--- Given records Enclosed Below ---
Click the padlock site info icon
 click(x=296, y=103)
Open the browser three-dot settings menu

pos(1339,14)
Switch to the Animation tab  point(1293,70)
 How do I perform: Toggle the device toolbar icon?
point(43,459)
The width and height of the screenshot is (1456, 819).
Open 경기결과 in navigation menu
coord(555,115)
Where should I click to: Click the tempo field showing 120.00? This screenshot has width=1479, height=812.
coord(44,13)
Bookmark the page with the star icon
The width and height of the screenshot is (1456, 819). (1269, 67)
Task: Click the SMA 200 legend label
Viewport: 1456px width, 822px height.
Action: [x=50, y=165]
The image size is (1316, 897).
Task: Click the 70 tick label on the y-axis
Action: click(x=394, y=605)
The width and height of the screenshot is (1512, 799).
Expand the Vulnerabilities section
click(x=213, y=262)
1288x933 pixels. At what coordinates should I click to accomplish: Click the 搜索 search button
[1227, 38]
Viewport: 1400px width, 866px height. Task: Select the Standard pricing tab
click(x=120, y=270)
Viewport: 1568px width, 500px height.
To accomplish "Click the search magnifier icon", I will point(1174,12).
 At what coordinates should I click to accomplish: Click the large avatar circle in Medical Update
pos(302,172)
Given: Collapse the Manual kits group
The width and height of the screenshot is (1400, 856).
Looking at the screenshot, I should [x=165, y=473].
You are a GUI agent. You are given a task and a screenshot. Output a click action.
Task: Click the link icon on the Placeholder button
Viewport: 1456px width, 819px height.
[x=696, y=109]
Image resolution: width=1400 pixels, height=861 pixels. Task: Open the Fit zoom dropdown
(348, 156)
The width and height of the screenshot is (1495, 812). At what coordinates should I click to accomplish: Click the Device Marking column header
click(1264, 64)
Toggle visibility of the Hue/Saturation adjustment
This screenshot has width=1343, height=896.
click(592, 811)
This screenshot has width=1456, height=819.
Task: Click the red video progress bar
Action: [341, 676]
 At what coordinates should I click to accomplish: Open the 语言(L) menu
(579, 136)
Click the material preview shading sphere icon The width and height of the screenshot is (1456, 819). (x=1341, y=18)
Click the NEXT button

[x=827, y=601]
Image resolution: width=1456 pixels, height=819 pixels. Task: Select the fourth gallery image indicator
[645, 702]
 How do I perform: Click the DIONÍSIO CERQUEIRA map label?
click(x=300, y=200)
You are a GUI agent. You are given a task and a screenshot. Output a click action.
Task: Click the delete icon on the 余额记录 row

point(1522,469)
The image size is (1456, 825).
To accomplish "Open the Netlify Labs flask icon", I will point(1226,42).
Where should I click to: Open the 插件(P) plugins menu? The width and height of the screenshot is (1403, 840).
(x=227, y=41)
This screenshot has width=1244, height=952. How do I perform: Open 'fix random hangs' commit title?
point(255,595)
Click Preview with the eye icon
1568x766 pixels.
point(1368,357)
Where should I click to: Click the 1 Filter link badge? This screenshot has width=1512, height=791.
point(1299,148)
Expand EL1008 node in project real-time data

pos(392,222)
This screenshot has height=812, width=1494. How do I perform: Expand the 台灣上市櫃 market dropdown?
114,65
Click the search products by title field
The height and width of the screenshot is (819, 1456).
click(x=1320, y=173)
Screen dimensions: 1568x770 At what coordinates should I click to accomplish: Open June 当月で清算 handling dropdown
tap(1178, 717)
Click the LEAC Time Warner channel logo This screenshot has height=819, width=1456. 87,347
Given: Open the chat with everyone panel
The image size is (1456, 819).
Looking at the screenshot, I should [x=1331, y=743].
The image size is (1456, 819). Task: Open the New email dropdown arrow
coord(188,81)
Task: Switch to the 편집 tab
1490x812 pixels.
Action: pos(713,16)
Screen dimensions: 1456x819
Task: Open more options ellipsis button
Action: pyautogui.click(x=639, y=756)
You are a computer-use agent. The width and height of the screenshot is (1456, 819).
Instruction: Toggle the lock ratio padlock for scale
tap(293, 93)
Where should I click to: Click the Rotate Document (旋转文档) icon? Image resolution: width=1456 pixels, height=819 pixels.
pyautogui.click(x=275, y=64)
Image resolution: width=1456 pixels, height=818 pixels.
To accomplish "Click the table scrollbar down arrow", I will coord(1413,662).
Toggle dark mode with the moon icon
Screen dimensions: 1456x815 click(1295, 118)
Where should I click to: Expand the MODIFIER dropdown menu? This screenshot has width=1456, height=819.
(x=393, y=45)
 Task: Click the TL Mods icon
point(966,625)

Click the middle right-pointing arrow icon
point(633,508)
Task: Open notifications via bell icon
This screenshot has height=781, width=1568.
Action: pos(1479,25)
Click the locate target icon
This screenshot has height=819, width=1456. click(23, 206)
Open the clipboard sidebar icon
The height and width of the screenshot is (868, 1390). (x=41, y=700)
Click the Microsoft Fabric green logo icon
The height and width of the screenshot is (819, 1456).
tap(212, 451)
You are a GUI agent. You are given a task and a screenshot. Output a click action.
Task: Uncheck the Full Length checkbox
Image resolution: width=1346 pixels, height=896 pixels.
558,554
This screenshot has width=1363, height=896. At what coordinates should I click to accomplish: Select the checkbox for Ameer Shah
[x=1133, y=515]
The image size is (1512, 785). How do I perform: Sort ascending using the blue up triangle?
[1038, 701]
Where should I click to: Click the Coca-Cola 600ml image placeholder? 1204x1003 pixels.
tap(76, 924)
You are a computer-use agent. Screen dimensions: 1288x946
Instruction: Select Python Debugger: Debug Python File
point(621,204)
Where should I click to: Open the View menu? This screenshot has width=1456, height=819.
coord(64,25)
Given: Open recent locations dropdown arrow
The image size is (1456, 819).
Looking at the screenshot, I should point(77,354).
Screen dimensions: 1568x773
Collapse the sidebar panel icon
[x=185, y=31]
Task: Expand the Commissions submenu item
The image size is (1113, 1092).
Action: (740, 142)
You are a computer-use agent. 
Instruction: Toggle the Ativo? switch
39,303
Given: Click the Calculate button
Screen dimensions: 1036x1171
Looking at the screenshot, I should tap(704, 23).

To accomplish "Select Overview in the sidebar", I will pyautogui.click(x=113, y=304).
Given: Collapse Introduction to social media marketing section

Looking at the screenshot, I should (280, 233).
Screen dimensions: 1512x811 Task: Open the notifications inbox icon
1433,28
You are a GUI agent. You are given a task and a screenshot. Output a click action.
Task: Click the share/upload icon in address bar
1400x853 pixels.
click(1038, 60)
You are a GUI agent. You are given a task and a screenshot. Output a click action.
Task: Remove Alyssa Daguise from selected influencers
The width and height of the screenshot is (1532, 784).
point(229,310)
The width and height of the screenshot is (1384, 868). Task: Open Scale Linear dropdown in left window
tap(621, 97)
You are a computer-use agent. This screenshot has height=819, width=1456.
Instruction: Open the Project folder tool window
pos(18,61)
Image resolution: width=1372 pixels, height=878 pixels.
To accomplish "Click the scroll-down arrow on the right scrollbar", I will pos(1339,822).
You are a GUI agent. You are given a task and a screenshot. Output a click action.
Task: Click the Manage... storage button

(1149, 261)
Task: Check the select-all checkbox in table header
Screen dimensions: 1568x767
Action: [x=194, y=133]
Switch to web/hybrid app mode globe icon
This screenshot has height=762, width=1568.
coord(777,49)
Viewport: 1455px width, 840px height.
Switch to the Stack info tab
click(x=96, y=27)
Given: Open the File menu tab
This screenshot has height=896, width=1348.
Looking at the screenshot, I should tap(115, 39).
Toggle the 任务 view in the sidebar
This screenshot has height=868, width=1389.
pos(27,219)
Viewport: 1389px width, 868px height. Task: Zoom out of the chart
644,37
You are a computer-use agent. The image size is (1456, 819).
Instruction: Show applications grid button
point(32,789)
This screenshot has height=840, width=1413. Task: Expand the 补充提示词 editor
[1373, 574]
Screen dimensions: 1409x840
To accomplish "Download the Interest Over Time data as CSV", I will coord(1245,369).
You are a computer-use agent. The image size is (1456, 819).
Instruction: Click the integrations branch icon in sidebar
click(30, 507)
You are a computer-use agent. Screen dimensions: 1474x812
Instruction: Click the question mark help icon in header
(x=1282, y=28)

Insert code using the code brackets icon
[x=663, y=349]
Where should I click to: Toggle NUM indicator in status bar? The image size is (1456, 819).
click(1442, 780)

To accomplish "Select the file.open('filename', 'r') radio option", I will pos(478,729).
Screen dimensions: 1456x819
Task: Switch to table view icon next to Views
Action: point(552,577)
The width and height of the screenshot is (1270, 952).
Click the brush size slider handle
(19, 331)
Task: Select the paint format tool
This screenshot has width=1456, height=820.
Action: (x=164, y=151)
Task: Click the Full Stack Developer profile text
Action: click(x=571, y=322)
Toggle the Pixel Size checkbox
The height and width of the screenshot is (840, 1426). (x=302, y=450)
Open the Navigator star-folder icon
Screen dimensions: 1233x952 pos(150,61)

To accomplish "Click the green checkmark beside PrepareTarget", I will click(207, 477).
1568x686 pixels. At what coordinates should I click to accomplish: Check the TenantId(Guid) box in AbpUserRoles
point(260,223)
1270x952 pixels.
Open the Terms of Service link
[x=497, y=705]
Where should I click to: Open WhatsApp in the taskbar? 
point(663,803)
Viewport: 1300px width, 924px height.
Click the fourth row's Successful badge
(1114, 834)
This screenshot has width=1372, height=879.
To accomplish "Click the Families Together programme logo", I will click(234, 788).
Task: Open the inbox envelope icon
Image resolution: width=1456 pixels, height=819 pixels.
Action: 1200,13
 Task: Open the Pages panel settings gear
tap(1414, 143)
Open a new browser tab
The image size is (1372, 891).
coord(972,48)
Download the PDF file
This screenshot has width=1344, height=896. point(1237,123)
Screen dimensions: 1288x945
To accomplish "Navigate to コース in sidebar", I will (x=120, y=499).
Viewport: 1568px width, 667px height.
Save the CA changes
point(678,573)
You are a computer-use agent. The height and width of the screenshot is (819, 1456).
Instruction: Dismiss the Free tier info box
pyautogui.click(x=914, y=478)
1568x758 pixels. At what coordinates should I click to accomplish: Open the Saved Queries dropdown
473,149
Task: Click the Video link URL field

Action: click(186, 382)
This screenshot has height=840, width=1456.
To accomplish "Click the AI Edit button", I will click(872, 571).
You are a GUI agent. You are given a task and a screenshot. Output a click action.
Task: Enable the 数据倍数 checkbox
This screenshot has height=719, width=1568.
--- End of Enclosed Given records ---
=== Exercise instructions ===
Your answer should be the lines of the records that include the word "scrollbar".

=== Final answer ===
To accomplish "Click the table scrollbar down arrow", I will coord(1413,662).
To accomplish "Click the scroll-down arrow on the right scrollbar", I will pos(1339,822).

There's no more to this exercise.